Meer und Camping: Ostsee-Fans verbinden dies gerne

Seit der Wiedervereinigung gibt es ein neues El dorado für die Anhänger des Camping. Ostsee-Strände von mehr als 300 km Länge verlocken zum Baden und zu Stranderkundungen, die Hansestädte zu Besichtigungen.

Nach dem Zweiten Weltkrieg rollte Ende der 50er, Anfang der 60er die große Urlaubswelle. Ganze Kolonnen fuhren gen Italien und mittendrin immer wieder erste Wohnwagen. Damit begann der Siegeszug einer neuen Art des Reisens: des Campens. Reisen mit Zelt, im Wohnwagen, im Caravan – es war und ist immer günstig und entlastet die Urlaubskasse.

Inzwischen haben viele Menschen schon lange nicht mehr nur die geschonte Reisekasse im Sinn, wenn sie sich für Camping entscheiden: Die luxuriösen Wohnmobile können allemal mit Hotelzimmern konkurrieren. Wer heute campt, sucht die Natur, die Unabhängigkeit, die Ungezwungenheit, die Mobilität und Spontaneität beim Reisen.

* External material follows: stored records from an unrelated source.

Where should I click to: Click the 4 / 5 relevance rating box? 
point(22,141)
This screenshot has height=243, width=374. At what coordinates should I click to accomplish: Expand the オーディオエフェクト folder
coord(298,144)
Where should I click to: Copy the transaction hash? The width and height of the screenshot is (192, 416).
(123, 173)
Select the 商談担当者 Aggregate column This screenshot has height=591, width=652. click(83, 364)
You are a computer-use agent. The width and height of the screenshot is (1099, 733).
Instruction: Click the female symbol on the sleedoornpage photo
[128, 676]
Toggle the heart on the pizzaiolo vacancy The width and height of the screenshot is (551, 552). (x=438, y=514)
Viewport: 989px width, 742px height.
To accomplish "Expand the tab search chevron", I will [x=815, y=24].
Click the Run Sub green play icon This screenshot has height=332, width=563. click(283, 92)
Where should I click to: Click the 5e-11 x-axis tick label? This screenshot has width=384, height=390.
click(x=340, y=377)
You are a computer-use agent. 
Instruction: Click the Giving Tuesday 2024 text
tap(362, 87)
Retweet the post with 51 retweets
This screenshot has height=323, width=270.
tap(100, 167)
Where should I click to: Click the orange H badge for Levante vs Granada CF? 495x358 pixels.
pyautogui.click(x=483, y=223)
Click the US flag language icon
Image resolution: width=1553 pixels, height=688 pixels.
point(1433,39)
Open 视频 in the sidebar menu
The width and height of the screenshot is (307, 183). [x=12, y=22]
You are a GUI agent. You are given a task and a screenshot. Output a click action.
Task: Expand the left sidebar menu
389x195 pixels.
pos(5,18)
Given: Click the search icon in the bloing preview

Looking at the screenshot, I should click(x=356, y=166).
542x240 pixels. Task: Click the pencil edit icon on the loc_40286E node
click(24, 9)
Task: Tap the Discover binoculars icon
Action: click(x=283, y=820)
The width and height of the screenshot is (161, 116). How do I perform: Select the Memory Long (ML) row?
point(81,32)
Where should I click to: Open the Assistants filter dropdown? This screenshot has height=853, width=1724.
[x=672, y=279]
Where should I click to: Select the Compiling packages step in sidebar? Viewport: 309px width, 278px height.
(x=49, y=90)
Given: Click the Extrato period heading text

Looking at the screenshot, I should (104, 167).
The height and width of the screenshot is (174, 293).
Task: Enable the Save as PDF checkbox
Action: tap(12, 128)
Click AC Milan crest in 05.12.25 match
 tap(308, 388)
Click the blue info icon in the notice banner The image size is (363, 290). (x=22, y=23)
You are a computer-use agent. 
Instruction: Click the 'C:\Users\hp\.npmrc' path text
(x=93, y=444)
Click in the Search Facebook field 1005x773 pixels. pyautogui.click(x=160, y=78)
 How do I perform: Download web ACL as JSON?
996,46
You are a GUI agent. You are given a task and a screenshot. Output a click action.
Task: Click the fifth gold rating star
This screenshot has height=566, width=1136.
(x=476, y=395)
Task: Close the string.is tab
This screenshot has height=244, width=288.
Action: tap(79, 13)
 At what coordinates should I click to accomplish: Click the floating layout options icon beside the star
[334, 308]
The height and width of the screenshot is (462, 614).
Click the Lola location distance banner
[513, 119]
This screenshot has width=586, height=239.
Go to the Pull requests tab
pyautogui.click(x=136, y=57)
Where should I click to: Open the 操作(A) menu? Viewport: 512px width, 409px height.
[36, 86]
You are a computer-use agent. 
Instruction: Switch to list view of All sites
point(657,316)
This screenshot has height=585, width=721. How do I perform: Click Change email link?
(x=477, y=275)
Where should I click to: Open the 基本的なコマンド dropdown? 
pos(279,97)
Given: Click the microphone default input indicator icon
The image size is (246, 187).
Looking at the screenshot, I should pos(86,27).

Viele Menschen steuern ihre Wohnmobile gerne ans Meer, weil es – neben den Sehenswürdigkeiten der Anrainerstädte – so viele Freizeitmöglichkeiten bietet. Seit der Wiedervereinigung gibt es neue Küsten zu erforschen, neue Ziele fürs Camping. Ostsee-Strände der ehemaligen DDR locken und ergänzen die schon früher beliebten schleswig-holsteinischen Campingplätze. Da sich die Hansestädte wie Perlen an der Ostsee aufreihen, gibt es viel zu besichtigen. Von Lübeck über Wismar, Rostock bis Stralsund kann man sich überall in geschichtsträchtigen Städten ergehen. Campingplätze und Campingführer gibt es zuhauf; man kann auch auf Erfahrungsberichte im Internet zurückgreifen. Wer das Strandleben und die Natur vorzieht, hat ebenfalls die Qual der Wahl. Seebäder, auf das Schönste restauriert, Inseln wie Rügen, mit dem Wohnmobil leicht zu erreichen und hervorragend geeignet für jede Form von Camping. Ostsee-Naturparks bzw. Naturschutzgebiete gibt es nicht nur auf Rügen, sondern in großer Zahl in allen an die Ostsee angrenzenden Bundesländern.

Selbstverständlich kann man auch Wassersport und Camping verbinden. Die Kieler Bucht z. B. bietet dafür hervorragende Möglichkeiten, steht hier aber nur stellvertretend für beinahe alle Abschnitte der Ostseeküste.

Eine wesentliche Gruppe der Camper sind die Familien mit kleinen Kindern. Die Vorteile für einen Campingaufenthalt mit dem Nachwuchs liegen auf der Hand. Die Kleinen finden relativ leicht Anschluss an andere Kinder, Camper sind meist weniger „störanfällig“ als Hotelgäste, die Verpflegungsfrage kann relativ einfach gelöst werden. Auch für sie ist die Ostsee ein gutes Ziel. Es gibt viele flachabfallende und auch breite Sandstrände zum Burgenbauen, wie zum Beispiel den Kinderstrand in Heiligendamm oder Timmendorf.